Institutsseminar Kern- und Hadronenphysik
April 29, 2013 at 4 p.m. c.t. in HS Kernphysik, Becherweg 45Prof. Dr. Michael Ostrick
Institut für Kernphysik
ostrick@kph.uni-mainz.de
Compton scattering from protons and neutrons provides important insight into the structure of the nucleon. A new extraction of the static electric and magnetic dipole polarisabilities \(\alpha_{E1}\) and \(\beta_{M1}\) c of the proton and neutron from all published elastic data below 300~MeV in Chiral Effective Field Theory shows that within the statistics-dominated errors, the proton and neutron polarisabilities are identical, i.e.~no iso-spin breaking effects of the pion cloud are seen. Particular attention is paid to the precision and accuracy of each data set, and to an estimate of residual theoretical uncertainties. ChiEFT is ideal for that purpose since it provides a model-independent estimate of higher-order corrections and encodes the correct low-energy dynamics of QCD, including, for few-nucleon systems used to extract neutron polarisabilities, consistent nuclear currents, rescattering effects and wave functions. It therefore automatically respects the low-energy theorems for photon-nucleus scattering. The \(\Delta(1232)\) as active degree of freedom is essential to realise the full power of the world's Compton data.
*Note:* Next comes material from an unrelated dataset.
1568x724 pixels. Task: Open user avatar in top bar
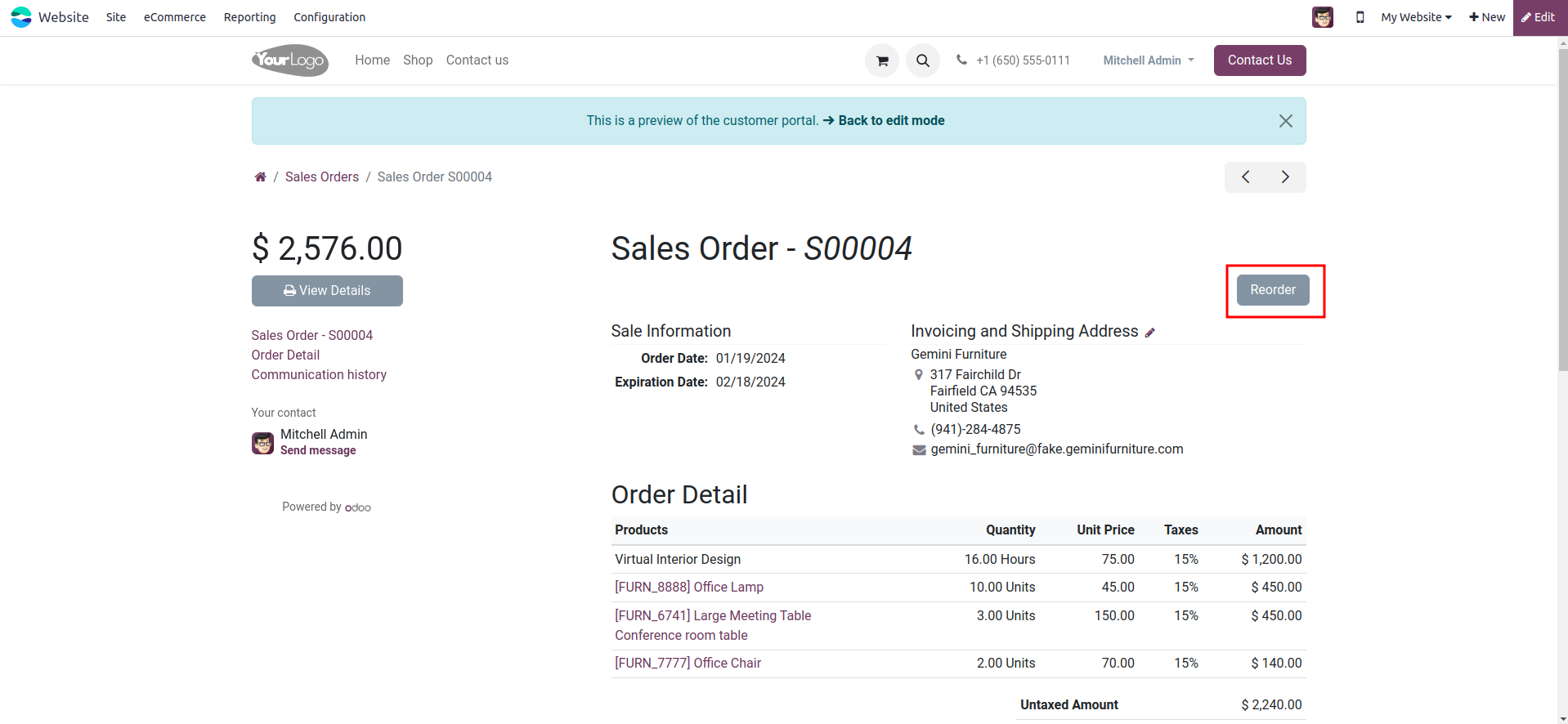pos(1323,17)

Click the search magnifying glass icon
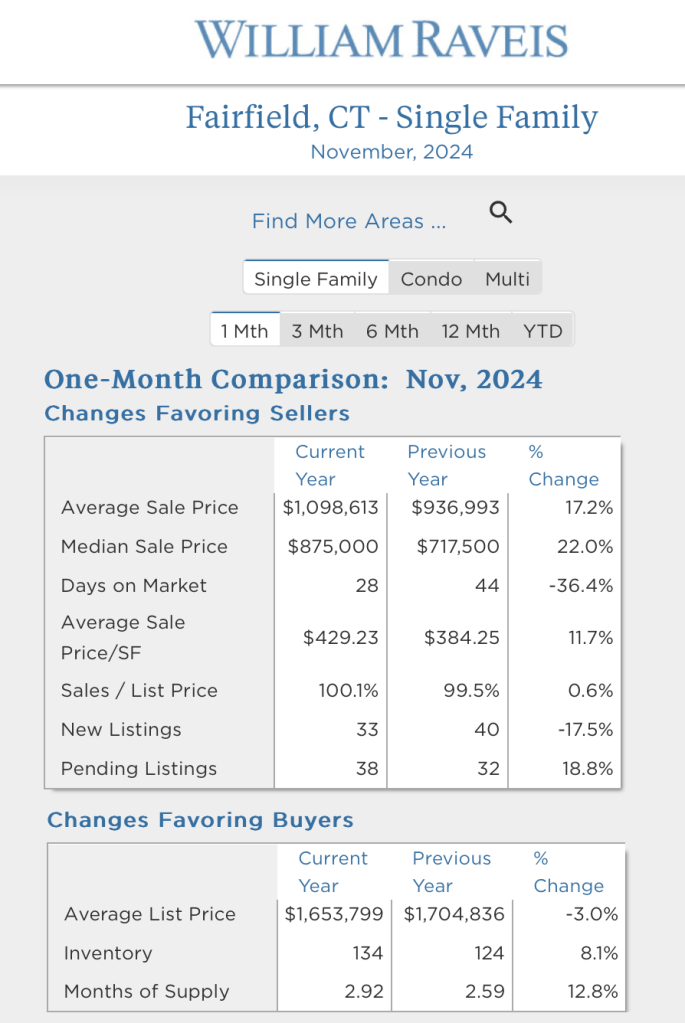pyautogui.click(x=501, y=212)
Its parameters are constrained in the resonance region. In view of ongoing effort at HI\(\gamma\)S, MAMI and MAXlab, desirable improvements of the database are discussed. IN particular single- and doubly-polarised observables can be used to extract not only scalar nucleon polarisabilities, but also the so-far poorly explored spin-polarisabilities. They parametrise the stiffness of the nucleon spin in external electro-magnetic fields.